When spraying or spilling solution personnel dressed in suitable protective clothing must immediately wipe the surface moist paper towels, which then immediately folded into a hazardous waste container, and then consume according to established procedure. The surface on which was a preparation should wash with plenty of water.
After contact with the solution of melphalan to the skin immediately and thoroughly rinse with plenty of cold water and soap; in such cases it is advisable to consult a doctor.
Upon contact with the mucous membranes of the eyes immediately wash with sodium chloride solution for the eyes and immediately seek medical attention. In the absence of sodium chloride solution may be to use a large amount of water.
For safe handling of melphalan tablets
when handling the dosage forms of melphalan should be observed for the treatment with cytostatics, available in the local recommendations and / or the relevant regulations.
If the outer shell of the tablet is intact, the treatment of melphalan tablets without risk. Melphalan tablets should not be burst.
Terms of destruction of the drug
solution Alkeran should be destroyed in accordance with the requirements. In the absence of such it is subject to the same procedure destruction, as well as other toxic chemicals such as high-temperature combustion and deep burial.
Destruction of sharps (eg needles, syringes, vials and infusion system) should be carried in rigid containers with a hazard warning sign. Personnel carrying out the destruction, should be aware of all precautions. Destruction procedures must comply with local regulatory requirements.
Melphalan Tablets consume in accordance with local regulatory requirements for the destruction of cytostatics.
Symptoms first manifestations of acute overdose Alkeran at / in the introduction are nausea and vomiting, may develop gastrointestinal mucosa with loss of diarrhea, sometimes haemorrhagic. If ingestion is most likely the first symptoms of an acute overdose are adverse reactions from the gastrointestinal tract, including nausea, vomiting and diarrhea. The main toxic effect of melphalan (as by ingestion or by parenteral administration) is to suppress the development of bone marrow hematopoiesis leukopenia, thrombocytopenia and anemia.

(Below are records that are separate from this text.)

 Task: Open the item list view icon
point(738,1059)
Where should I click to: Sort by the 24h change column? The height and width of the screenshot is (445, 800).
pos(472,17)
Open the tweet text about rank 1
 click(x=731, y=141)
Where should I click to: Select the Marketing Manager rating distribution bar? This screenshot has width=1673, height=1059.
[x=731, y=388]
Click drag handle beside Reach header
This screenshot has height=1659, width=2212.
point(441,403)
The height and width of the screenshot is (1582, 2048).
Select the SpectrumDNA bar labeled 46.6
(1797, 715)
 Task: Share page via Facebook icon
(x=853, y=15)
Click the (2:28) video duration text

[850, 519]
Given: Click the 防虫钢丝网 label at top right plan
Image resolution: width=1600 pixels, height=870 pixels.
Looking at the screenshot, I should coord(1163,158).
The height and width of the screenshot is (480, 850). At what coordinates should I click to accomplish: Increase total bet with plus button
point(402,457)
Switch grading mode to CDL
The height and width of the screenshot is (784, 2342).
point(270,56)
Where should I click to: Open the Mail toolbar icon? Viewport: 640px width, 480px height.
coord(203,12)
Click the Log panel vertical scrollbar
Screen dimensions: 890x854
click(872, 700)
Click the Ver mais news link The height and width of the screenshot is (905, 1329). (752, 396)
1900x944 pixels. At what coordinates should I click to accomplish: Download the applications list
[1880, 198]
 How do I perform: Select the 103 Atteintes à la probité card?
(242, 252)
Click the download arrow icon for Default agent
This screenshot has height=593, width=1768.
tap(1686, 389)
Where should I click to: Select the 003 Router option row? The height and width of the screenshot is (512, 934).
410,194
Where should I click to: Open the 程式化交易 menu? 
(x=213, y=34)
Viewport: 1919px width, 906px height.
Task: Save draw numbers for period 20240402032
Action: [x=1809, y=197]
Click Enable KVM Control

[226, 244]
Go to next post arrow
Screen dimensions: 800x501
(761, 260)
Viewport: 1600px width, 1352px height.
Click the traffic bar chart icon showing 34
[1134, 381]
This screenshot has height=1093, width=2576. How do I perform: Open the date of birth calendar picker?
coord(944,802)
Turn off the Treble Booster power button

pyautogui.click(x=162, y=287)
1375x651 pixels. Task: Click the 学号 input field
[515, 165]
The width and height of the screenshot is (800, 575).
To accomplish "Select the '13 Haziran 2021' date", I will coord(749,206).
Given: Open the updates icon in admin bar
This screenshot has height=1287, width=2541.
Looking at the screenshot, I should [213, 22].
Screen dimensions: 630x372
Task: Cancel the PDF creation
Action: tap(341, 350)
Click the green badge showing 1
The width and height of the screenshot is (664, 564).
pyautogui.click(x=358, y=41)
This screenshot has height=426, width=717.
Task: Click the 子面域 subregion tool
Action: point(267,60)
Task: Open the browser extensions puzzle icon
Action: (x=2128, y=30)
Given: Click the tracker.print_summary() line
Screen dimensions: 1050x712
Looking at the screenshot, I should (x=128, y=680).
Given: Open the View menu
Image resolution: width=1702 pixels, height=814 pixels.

Treatment: if necessary, common arrangements supporting character should be carried out, along with blood transfusions and platelets, as well as solve the problem of patients hospitalized for anti-infective therapy and hematopoietic stimulants destination. There is no specific antidote. It is necessary to carefully monitor the peripheral blood for at least four weeks following overdosage until there are signs of normalization.
B / melphalan administration in high doses simultaneously with nalidixic acid resulted in children due to death of hemorrhagic enterocolitis.
Patients who prior to transplantation of hematopoietic stem cells in / melphalan administered in high doses and subsequently administered cyclosporin to prevent reaction "graft versus host", the cases of renal dysfunction are described.
A solution of the drug is not compatible with infusion solutions containing dextrose (glucose). It is recommended to be administered only in sodium chloride 0.9% for I / infusion.
TERMS OF RELEASE FROM PHARMACY
The drug is released by prescription.
TERMS AND CONDITIONS OF STORAGE
Packing a preparation in the form for parenteral administration should be stored protected from light and the reach of children at a temperature not higher than 30 В° C. The shelf life of a lyophilized powder for solution - 3 years.
A preparation in the form of tablets should be kept out of the reach of children at 2 to 8 В° C. The shelf life of tablets - 2 years.
The drug should not be used after the expiry date stated on the package.